Veroordeelt de verdachte tot een gevangenisstraf voor de duur van 15 (vijftien) jaren.
Beveelt dat de tijd, die door de veroordeelde vóór de tenuitvoerlegging van deze uitspraak in deze zaak in verzekering en voorlopige hechtenis is doorgebracht, bij de uitvoering van de opgelegde gevangenisstraf in mindering wordt gebracht.
Verklaart verbeurd het inbeslaggenomen en nog niet teruggegeven voorwerp, te weten:
- personenauto [kenteken]
Gelast de teruggave aan verdachte van de inbeslaggenomen en nog niet teruggegeven voorwerpen, te weten:
- een spijkerbroek, merk D&G;
- een shirt.
Ten aanzien van [nabestaande], nabestaande van de benadeelde partij:
Wijst toe de vordering van de nabestaande van de benadeelde partij en veroordeelt de verdachte die, evenals zijn mededader, hoofdelijk voor het gehele bedrag aansprakelijk is, in dier voege dat indien (en voorzover) de een aan de betalingsverplichting heeft voldaan, de ander daarvan (in zoverre) zal zijn bevrijd, om tegen een behoorlijk bewijs van kwijting te betalen aan [nabestaande], wonende te [woonplaats], rekeningnummer [rekeningnummer]0, een bedrag van EUR 4.765,40 (vierduizend zevenhonderdvijfenzestig euro en veertig cent), te vermeerderen met de door de nabestaande van de benadeelde partij gemaakte en ten behoeve van de tenuitvoerlegging nog te maken kosten, tot aan deze uitspraak begroot op nihil.
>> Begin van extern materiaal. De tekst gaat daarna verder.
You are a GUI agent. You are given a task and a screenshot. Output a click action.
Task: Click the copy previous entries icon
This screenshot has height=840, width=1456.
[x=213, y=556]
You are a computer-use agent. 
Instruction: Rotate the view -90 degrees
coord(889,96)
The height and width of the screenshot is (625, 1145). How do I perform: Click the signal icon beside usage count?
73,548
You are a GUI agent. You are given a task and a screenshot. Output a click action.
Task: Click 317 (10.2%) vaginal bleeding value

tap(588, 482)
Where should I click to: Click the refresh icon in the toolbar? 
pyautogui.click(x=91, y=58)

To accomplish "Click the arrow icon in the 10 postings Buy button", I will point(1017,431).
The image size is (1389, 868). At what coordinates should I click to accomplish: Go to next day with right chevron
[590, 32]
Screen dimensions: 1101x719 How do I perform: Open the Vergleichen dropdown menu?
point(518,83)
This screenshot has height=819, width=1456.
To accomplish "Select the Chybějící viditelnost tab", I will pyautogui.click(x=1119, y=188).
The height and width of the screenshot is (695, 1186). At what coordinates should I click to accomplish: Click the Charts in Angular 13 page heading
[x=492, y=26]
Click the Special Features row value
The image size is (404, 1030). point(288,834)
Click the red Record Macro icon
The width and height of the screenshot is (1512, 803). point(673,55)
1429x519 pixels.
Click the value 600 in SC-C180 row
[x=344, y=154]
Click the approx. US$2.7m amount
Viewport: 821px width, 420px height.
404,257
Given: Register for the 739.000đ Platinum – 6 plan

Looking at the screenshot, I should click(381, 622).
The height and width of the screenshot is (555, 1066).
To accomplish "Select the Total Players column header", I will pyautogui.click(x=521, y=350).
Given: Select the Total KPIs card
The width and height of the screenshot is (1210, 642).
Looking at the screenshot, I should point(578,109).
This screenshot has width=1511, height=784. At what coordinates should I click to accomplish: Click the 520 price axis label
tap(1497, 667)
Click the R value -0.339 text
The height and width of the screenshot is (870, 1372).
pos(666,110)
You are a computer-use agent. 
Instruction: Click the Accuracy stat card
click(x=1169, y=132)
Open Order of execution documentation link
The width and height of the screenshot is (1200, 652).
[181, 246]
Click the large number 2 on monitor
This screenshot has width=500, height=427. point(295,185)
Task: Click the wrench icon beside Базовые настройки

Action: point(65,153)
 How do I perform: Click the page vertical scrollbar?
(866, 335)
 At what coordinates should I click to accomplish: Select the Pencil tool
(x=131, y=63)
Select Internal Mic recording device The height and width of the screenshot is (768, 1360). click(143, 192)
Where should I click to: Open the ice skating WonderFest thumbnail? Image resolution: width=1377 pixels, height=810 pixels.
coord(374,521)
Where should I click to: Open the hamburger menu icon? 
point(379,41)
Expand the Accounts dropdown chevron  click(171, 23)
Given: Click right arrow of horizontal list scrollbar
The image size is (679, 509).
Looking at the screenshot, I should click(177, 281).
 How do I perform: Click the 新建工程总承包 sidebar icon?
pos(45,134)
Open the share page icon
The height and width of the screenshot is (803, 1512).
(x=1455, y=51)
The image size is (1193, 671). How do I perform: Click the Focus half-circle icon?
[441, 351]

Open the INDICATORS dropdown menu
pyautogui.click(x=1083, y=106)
Legt de verdachte voorts op de verplichting tot betaling aan de Staat van een som geld, groot EUR 4.765,40 (vierduizend zevenhonderdvijfenzestig euro en veertig cent), zulks ten behoeve van [nabestaande].
Beveelt voor het geval dat noch volledige betaling noch volledig verhaal van het verschuldigde bedrag volgt, dat hechtenis zal worden toegepast voor de duur van 57 (zevenenvijftig) dagen, met dien verstande dat de toepassing van die hechtenis de hiervoor vermelde verplichting niet opheft.
Bepaalt dat indien (en voorzover) verdachte en/of een ander heeft voldaan aan één van evenvermelde betalingsverplichtingen, de andere daarmee (in zoverre) komt te vervallen.
Dit arrest is gewezen door de achtste meervoudige strafkamer van het gerechtshof te Amsterdam, waarin zitting hadden mr. M. Gonggrijp-van Mourik, mr. L.A.J. Dun en mr. J.M.J. Chorus, in tegenwoordigheid van mr. J. Mulder, griffier, en is uitgesproken op de openbare terechtzitting van dit gerechtshof van 16 oktober 2009.